In closing, I’d like to note some minor events that make this the kind of experience all the more worthwhile.
Out running (in my La Verne Soccer shirt from Coach Cres, thank you!), I noticed one of the Russian groundskeepers carefully untangling a French flag from the banister where it had gotten tangled and neatly re-hanging it in its place . . . doing the right thing, even when no one is watching.
This morning, listening to the Mexican women’s futbol (soccer) team serenading one of their teammates with Las Mañanitas in honor of her birthday . . .

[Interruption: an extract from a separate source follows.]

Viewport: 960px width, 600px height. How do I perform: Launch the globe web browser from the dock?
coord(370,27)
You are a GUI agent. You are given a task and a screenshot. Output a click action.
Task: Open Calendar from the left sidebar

Yesterday, the official Welcome Ceremony was held for the Russian Federation team. As I had the opportunity to watch, you could see the pride the student-athletes, coaches, and administrators had in their team, their country, and in hosting the Games. While we take pride in our country, we have to remember that others have equal pride in theirs . . .
More in a day or so.
Things are really beginning to pick up around here as a number of U.S. athletes have arrived and more are on the way. The men’s and women’s basketball teams have arrived, synchronized swimming, badminton, rowing, and men’s and women’s water polo. The Village is also beginning to fill with student-athletes from around the world. While there is certainly no lack of participants from the larger countries – Great Britain, France, Russia, and Germany – there are many representatives of smaller countries as well – Hong Kong, Sri Lanka, Peru, and Denmark, to name a few.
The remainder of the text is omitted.